Vaccine donations are also underway from the European Union (215,000 doses), the US (15,000) and Gavi (5,000), and the first vaccines expected to land on the continent next week, Africa CDC Director-General Dr Jean Kaseya told a media briefing on Tuesday. 

Bavarian Nordic’s Jynneos (also called MVA-BN), is the other vaccine expected. This is not yet licensed for use in children but the company said it had recently submitted clinical data to the European Medicines Agency “to potentially support the use of the mpox vaccine in adolescents (12–17-year-olds)”. 

This follows a clinical study involving over 300 adolescents completed with the US National Institute of Allergy and Infectious Diseases (NIAID).

“Furthermore, through a collaboration with the Coalition for Epidemic Preparedness Innovations (CEPI), the company will shortly initiate a clinical trial to assess the immunogenicity and safety of MVA-BN in children from 2-12 years of age, aiming to further extend the indication of the vaccine into younger populations,” the company added.

Bavarian Nordic confirmed that it was working on tech transfer to enable African manufacturers to make the vaccine, which Kaseya told the briefing would involve the end process of “fit and finish”.

The African Union has made $10 million available to address the outbreak, and this is being used to prepare countries to receive and distribute the vaccines and improve surveillance, said Kaseya.

Gabon reports first case

Meanwhile, Gabon is the latest country to report an mpox case as cases continue to rise on the continent – up almost 2000 to 22,863 cases since last week.

However, Kaseya said that the Africa CDC was concerned that this was an undercount given weaknesses in surveillance, with some countries only able to test around 18% of suspected cases.

To address this, Africa CDC is deploying 72 epidemiologists to the outbreak hotspots to enhance surveillance and data quality.

Kaseya also confirmed that the Africa CDC had met close to 200 partners to galvanise support for mpox response, and had been assured via a foreign ministers’ forum that Western countries would not impose a travel ban on people from outbreak areas.

Kaseya also said that Gavi and UNICEF had been given the go-ahead from the World Health Organization (WHO) to procure vaccines for the continent even though the outcome of the WHO’s emergency use listing (EUL) of the two mpox vaccines was only expected in mid-September.

The EUL procedure fast-tracks unlicensed medical products in public health emergencies.
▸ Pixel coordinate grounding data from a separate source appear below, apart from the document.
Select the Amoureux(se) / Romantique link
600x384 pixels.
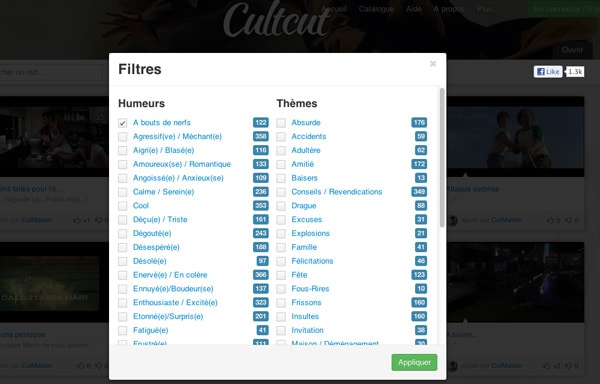[182, 164]
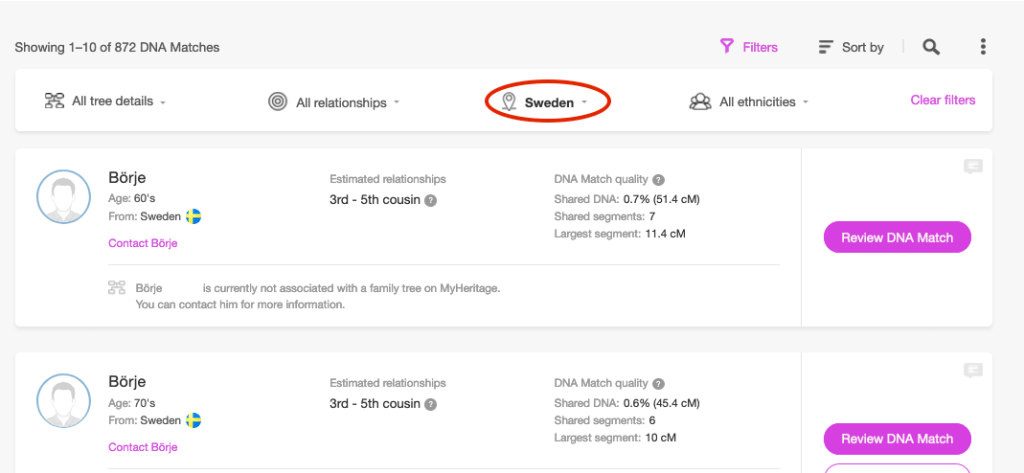
Task: Click Contact Börje link in first card
Action: pyautogui.click(x=142, y=243)
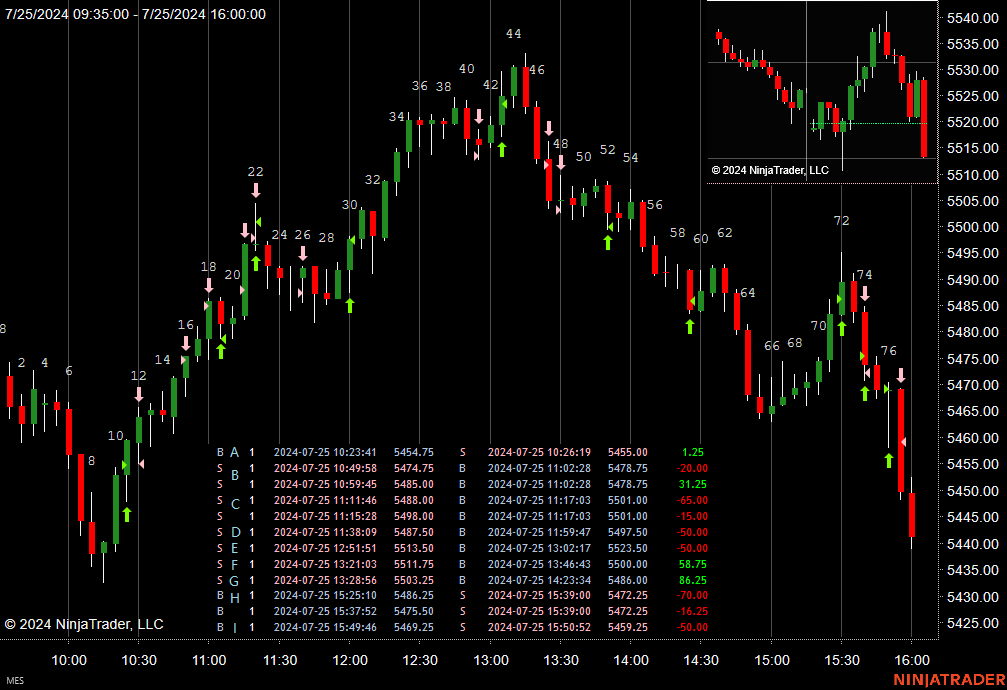Click the -70.00 loss value for trade H
This screenshot has width=1007, height=690.
click(x=690, y=596)
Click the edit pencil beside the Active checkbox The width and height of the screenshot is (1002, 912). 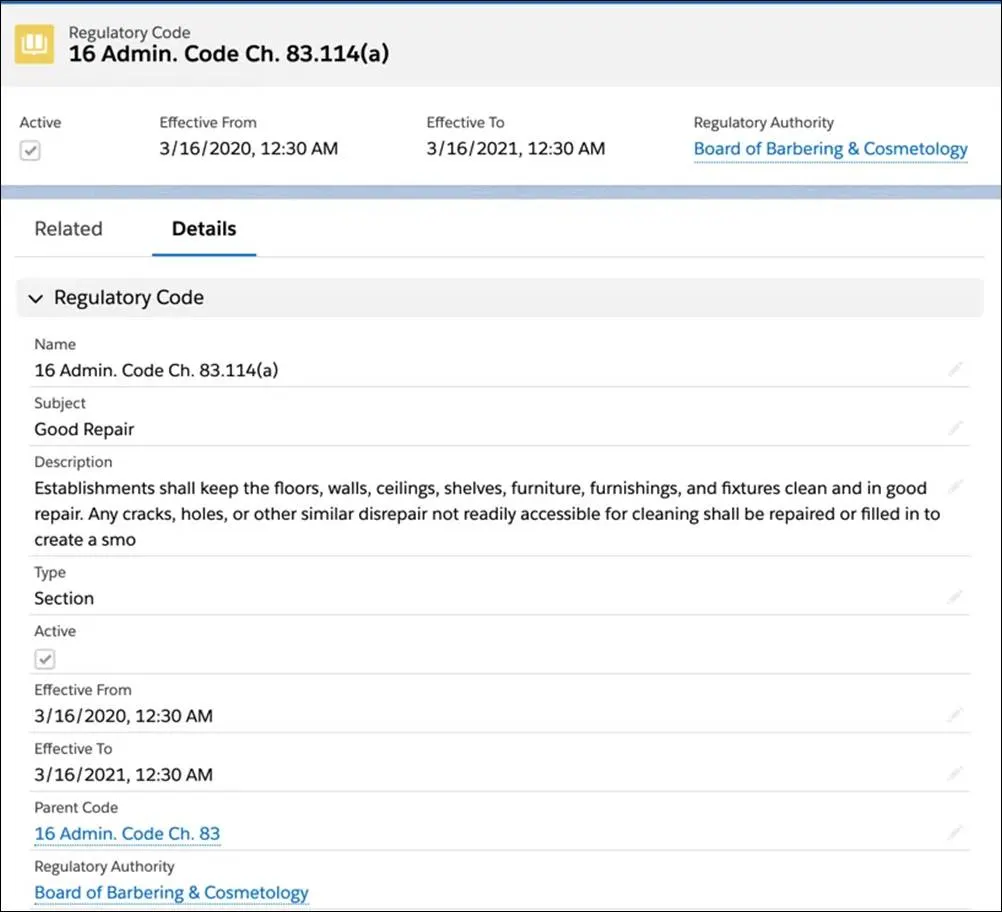pyautogui.click(x=955, y=655)
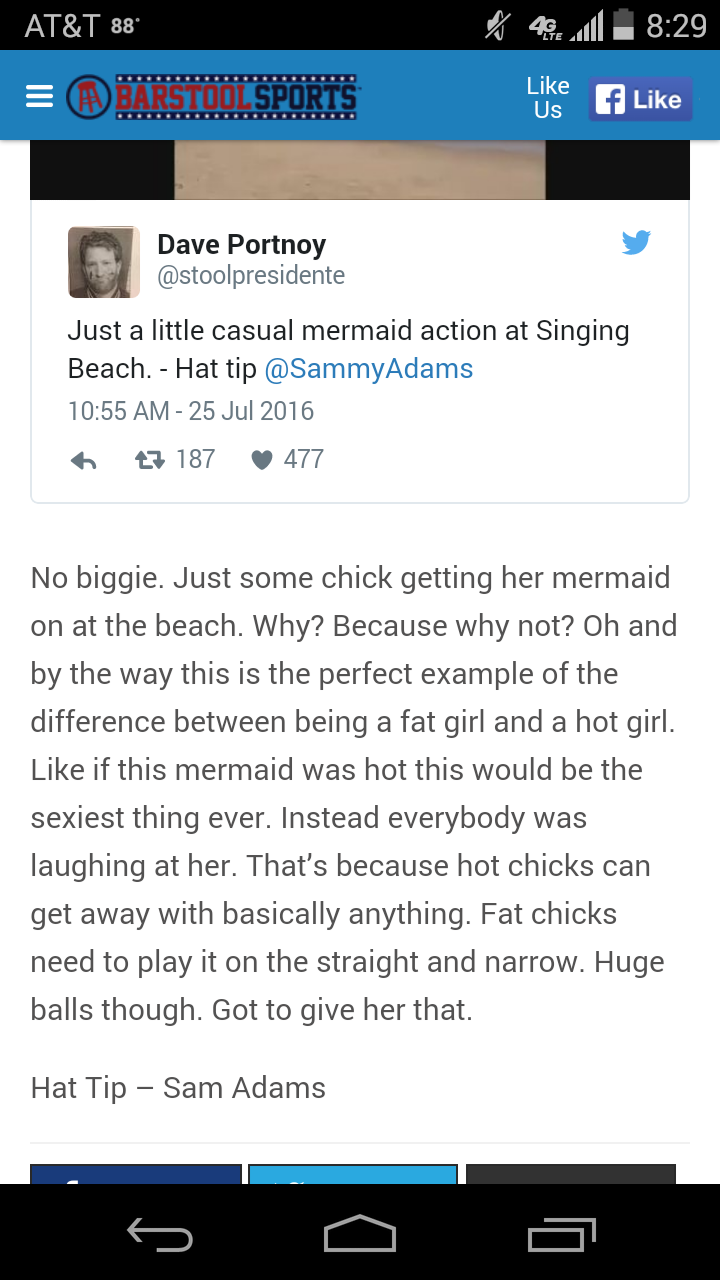This screenshot has width=720, height=1280.
Task: Click the Dave Portnoy name
Action: 242,244
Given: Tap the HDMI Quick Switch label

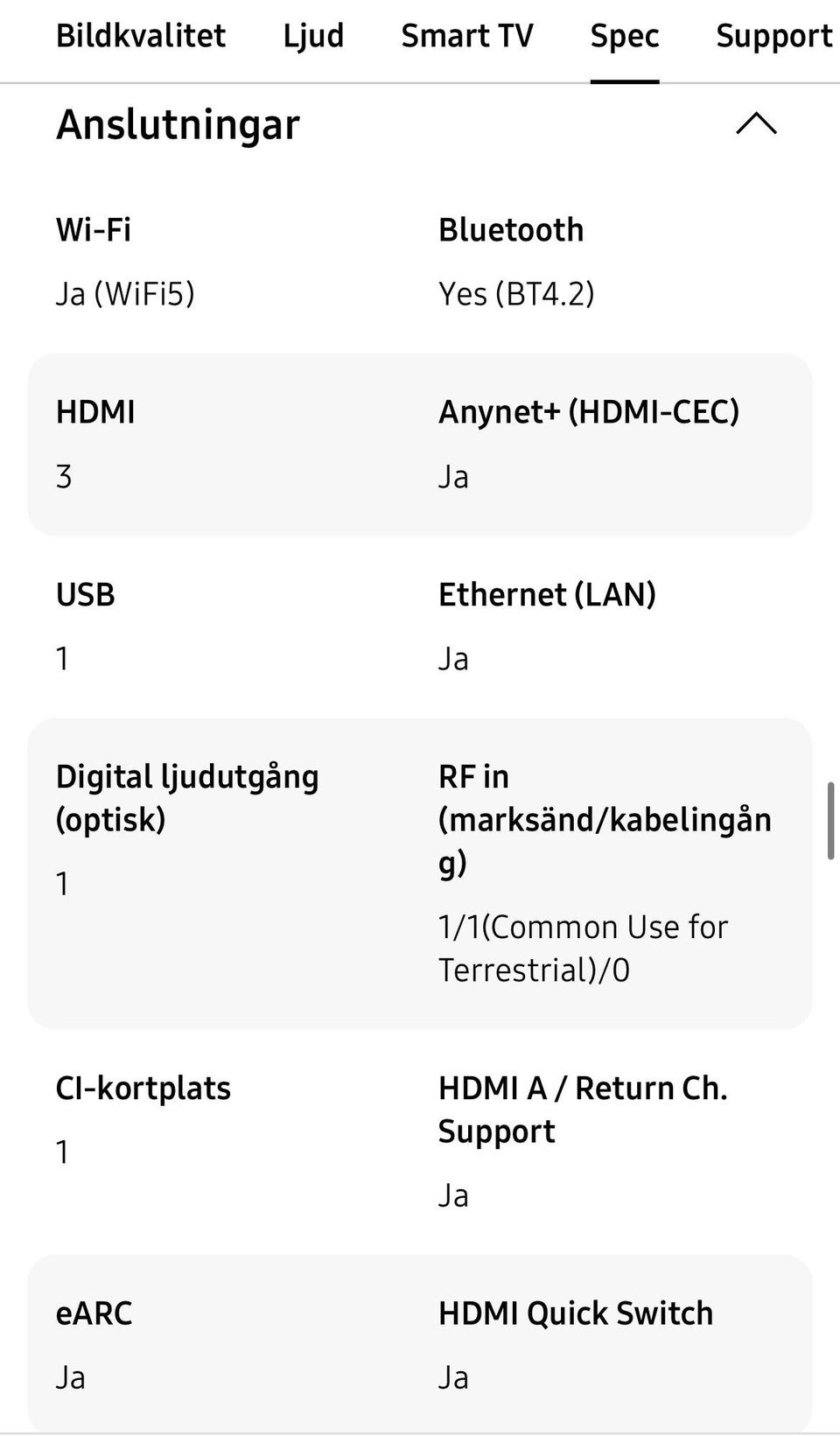Looking at the screenshot, I should 575,1313.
As the vaccines are already licensed in the US and European Union so the EUL is likely to be issued.

The WHO has been criticised for being too slow to evaluate potential mpox vaccines already approved by the US and Europe, thus leaving Africa dependent on donated vaccines.

“Currently, we are putting all African countries’ efforts in one basket. This is why we say we are finalizing the response plan, and we have a meeting in September where countries will also pledge funding [for the outbreak],” said Kaseya.